“Nada”: longa se ancora num “soft sci-fi” à brasileira guiado por melancolia e reflexão | 2025

Marcando a estreia de Adriano Guimarães na direção, “Nada” se insere no campo do “soft science fiction”, abordagem que, embora incorpore aspectos ligados ao universo científico, privilegia questões sociais, psicológicas e filosóficas, sem dar ênfase ao rigor técnico. Ao contrário de filmes como “2001: Uma Odisseia no Espaço” (1968), referência clássica da “hard science fiction”, “Nada” se aproxima, ao menos tematicamente, de obras como “Her” (2013), em que o pano de fundo tecnológico serve para explorar afetos, memória, solidão, etc. Fiel a essa proposta, o longa começa em ritmo lento, envolto por uma melancolia persistente. Em uma das primeiras sequências, Ana (Bel Kowarick) dirige por uma estrada de terra sinuosa, coberta de poeira e curvas difíceis. O tempo se dilata dentro do carro. Há algo nessa travessia que escapa ao simples deslocamento geográfico, e isso diz muito sobre o filme.
Pouco a pouco, surgem os primeiros sinais de estranhamento. A irmã de Ana, Tereza (Denise Stutz), coloca um prato a mais na mesa, assiste à televisão ao lado de uma presença que não se explica. Os vizinhos relatam visões, enxergam o passado como se ele nunca tivesse ido embora. Uma tal antena, instalada sem origem nem propósito aparente, parece interferir na percepção local, em cada um de uma forma distinta.
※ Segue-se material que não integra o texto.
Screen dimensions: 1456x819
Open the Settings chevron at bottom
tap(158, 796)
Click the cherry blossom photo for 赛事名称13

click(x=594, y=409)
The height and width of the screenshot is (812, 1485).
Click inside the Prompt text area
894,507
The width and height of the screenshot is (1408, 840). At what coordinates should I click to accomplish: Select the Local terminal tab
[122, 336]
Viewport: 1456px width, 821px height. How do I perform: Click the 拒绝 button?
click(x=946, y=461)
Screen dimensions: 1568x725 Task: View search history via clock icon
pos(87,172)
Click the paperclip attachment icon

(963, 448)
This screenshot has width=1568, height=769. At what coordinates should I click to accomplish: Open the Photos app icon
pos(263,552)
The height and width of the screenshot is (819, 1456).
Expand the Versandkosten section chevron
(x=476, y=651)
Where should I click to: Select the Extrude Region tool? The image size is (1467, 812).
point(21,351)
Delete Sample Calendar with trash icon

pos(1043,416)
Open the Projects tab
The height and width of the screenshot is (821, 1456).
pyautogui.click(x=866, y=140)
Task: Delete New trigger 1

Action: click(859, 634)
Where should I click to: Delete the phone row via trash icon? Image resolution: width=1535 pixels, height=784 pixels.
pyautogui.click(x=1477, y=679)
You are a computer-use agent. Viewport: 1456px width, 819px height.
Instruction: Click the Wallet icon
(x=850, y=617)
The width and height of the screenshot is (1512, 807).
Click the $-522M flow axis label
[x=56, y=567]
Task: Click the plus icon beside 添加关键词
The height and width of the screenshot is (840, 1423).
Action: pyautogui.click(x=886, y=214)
Alguns, inclusive, demonstram gratidão pelos mistérios que ela proporciona. Uma mistura de entorpecimento e contentamento. Não se trata de alucinação, tampouco de loucura. É uma forma de conviver com aquilo que, ao menos por dentro, nunca passou.
O filme funciona melhor quando aposta no silêncio. As cenas à mesa, em especial, evidenciam, pois o desconforto emerge na pausa entre uma fala e outra, no que permanece suspenso, não dito. Quando o roteiro tenta verbalizar o que a imagem já tornou evidente, perde parte de sua força. Em certos momentos, esse impulso de explicação soa quase novelesco. É o caso da ligação telefônica usada para expor o estado da irmã. Já vimos que ela está doente, que vive isolada, que evita o contato. Dizer isso em voz alta parece mais uma tentativa de conduzir o espectador pela mão, como se o longa duvidasse da própria linguagem.
A introdução da antena funciona como um convite ao fantástico. A presença do objeto, somada aos relatos dos moradores, projeta algo próximo de um episódio de “Além da Imaginação”. Uma vila isolada, algo fora do lugar que ninguém sabe explicar. O cenário se arma, e a construção de atmosfera é eficiente. Mas o filme hesita. Cria o terreno, mas avança pouco sobre ele.
“Nada” tem seus méritos, principalmente quando decide observar sem intervir. O problema é que observa tanto que às vezes esquece de agir. Algumas ideias se perdem antes de ganhar forma. Outras desaparecem no meio do caminho. Mas quando aceita o risco de não dizer tudo, encontra seu ponto de equilíbrio. É no intervalo entre um gesto e outro que ele finalmente diz alguma coisa.